» **What is needed**
Using the material that follows, say how many lines contain the string "computer". Answer with a number only.

# # # # # # #

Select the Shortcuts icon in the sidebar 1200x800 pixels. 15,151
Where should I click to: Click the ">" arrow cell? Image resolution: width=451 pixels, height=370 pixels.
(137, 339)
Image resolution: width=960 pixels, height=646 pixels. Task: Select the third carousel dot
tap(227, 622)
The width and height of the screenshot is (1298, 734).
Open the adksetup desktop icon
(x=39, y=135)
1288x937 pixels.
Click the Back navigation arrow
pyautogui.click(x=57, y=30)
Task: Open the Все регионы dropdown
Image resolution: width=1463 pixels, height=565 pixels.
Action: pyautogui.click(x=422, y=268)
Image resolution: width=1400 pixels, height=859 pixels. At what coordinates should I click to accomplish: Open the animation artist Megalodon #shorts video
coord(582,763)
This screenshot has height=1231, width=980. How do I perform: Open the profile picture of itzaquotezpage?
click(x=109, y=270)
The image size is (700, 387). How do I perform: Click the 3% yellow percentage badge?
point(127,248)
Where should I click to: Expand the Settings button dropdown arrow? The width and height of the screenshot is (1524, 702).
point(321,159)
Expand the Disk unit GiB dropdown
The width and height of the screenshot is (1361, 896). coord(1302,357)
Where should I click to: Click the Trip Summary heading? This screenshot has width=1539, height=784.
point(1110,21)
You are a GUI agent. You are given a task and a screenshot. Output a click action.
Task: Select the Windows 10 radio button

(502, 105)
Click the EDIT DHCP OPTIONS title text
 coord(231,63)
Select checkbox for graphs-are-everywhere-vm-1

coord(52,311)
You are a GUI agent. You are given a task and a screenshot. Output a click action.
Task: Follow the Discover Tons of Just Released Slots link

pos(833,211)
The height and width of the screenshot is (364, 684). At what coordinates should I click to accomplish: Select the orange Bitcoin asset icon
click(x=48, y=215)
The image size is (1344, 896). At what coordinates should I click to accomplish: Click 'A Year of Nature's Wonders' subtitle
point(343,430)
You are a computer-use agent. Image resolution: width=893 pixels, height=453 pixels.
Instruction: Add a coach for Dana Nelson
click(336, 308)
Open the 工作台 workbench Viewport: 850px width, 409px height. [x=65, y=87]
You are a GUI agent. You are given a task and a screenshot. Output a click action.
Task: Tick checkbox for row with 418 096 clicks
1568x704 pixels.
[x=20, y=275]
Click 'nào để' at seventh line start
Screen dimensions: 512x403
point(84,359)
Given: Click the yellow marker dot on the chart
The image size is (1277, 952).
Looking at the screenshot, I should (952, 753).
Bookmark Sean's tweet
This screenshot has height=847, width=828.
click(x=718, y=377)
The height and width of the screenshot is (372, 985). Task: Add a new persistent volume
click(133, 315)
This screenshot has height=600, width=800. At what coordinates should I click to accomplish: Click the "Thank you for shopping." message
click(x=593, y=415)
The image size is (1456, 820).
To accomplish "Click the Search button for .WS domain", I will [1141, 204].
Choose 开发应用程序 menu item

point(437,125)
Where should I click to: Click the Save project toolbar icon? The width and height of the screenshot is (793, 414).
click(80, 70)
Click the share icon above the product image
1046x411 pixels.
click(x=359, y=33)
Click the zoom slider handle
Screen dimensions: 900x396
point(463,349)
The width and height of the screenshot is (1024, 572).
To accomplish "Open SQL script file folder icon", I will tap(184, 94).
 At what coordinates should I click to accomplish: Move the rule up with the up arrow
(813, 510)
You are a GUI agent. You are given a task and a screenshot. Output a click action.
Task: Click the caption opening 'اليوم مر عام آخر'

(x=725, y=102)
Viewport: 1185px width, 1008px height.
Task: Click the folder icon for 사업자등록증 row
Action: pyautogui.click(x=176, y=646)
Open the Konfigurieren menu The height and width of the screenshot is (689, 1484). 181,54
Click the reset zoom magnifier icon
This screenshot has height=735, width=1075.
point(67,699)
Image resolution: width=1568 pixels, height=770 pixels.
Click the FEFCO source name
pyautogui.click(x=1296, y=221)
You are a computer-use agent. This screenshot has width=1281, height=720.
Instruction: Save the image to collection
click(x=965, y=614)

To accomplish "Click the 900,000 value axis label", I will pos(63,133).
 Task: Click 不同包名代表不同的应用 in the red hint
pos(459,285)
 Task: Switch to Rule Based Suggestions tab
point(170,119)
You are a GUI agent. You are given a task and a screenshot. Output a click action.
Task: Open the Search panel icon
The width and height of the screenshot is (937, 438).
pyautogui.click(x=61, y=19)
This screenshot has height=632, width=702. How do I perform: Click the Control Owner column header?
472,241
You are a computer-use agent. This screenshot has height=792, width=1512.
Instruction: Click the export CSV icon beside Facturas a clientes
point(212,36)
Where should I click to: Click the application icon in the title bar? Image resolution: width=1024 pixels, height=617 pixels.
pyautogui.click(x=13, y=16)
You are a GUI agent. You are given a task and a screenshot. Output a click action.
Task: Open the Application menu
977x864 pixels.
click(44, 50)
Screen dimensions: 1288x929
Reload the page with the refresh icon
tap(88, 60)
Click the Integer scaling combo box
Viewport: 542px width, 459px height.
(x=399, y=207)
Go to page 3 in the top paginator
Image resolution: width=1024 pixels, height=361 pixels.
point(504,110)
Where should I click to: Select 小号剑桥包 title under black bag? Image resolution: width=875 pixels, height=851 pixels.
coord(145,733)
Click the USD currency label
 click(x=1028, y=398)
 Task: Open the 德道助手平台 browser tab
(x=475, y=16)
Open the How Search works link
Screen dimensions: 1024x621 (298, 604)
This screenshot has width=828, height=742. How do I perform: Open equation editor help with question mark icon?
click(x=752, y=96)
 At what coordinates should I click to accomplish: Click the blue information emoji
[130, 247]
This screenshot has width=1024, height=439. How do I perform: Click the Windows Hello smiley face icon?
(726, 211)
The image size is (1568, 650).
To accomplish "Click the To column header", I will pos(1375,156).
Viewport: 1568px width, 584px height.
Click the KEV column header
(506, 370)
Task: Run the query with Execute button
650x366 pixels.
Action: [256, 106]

# # # # # # #

» **Answer for this exercise**
3